Yesterday I read the whole square foot gardening book from the library. Then I spent $40 and bought the cedar planks, garden twine, composted soil, wire, swiss chard plants, and some seeds. I’ll need to order more seeds. Today I built the wooden frame. I’m not sure if we’re past the last frost yet and can put in the seeds/plants. The boys are interested. We’ll see for how long since it will take a couple months to grow vegetables from seeds.
I decided to start small: this planter will hold 12 squares and should be a good salad garden right near the back door. We’ll see if we’ll need another planter when we start new seeds 4 weeks later for an ongoing harvest. So far so good!
One thing the Crisis Prep Hndbk emphasises is developing your own view of the potential crisis so you can make appropriate preparations. I really like that it doesn’t use any scare tactics, it just helps you define what you think could happen, and decide how to plan for that possibility.
So, I am going to first focus on preparing for severe economic downturn. Even if we don’t face a great depression like my great grandparents did, we will be better off by reducing expenses and becoming more self-reliant.
I will also prepare for a large earthquake and resulting short-term breakdown of essential services.
Then, it’ll be easy to build on that and expand. I think this goal is broad and flexible enough to cover my plan.
I don’t recommend what I did: sitting down and reading the whole thing and getting overwhelmed. There is so much to do! It would have been better to read the intro, then pick a section and work on it.
I think I will start my preparations by putting together Emergency Evacuation Kits (EEKs). I will probably put them in backpacks for each family member. And until I get to the next level, they are good mini crisis kits even without evacuation.

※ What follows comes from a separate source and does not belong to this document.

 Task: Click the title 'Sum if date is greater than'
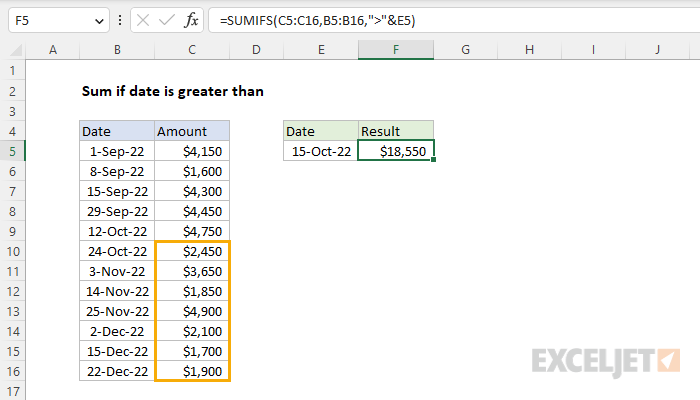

I’d also like to look into gardening. One of the suggestions was square foot gardening and I am really drawn to investigating this further. www.squarefootgardening.com
“Survival planning is nothing more than realizing that something could happen that would put you in a survival situation and, with that realization, taking steps to increase your chances of survival. In other words, survival planning is being prepared.”

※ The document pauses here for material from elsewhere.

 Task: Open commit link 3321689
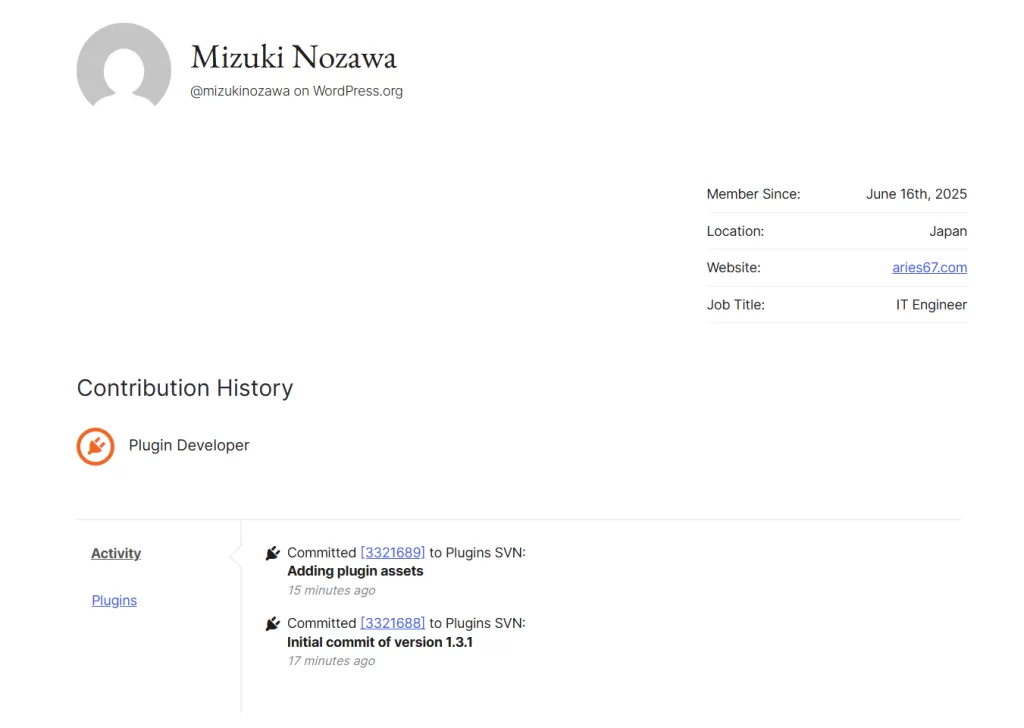coord(392,552)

“Even the smallest survival kit if properly prepared, is invaluable when you are faced with a survival problem.”
“you should always be on the lookout for wild foods and live off the land whenever possible. Save your rations, if any, for emergencies.”
Ha, I though a survival situation would be considered an emergency!
This is a good book if you like Sci Fi. It’s about a comet hitting the earth and the few people who survived. It’s somewhat discouraging from a preparation standpoint, because it was so much more important to be strong and lucky than to be prepared.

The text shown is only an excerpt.